Entries supplied.
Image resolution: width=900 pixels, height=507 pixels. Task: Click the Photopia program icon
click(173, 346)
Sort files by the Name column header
--
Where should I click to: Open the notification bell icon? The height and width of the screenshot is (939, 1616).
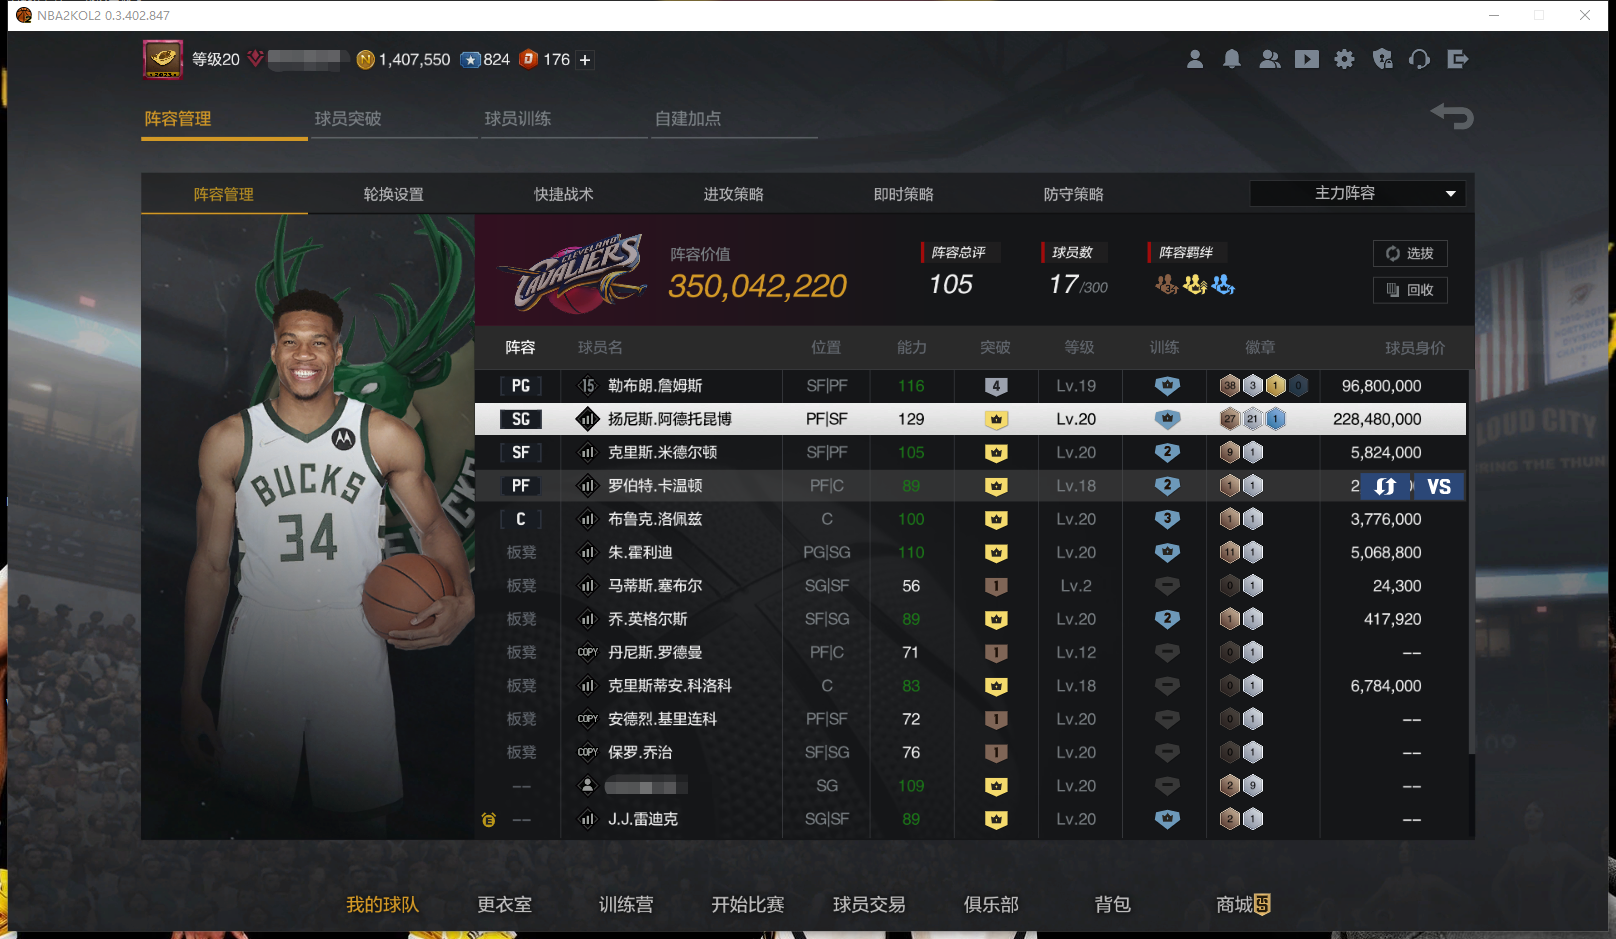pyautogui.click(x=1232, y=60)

Task brief.
Output should match, line for line, the stretch of the material above from the line holding "Image resolution: width=900" through the line holding "Sort files by the Name column header".

Reply to the task.
Image resolution: width=900 pixels, height=507 pixels. Task: Click the Photopia program icon
click(173, 346)
Sort files by the Name column header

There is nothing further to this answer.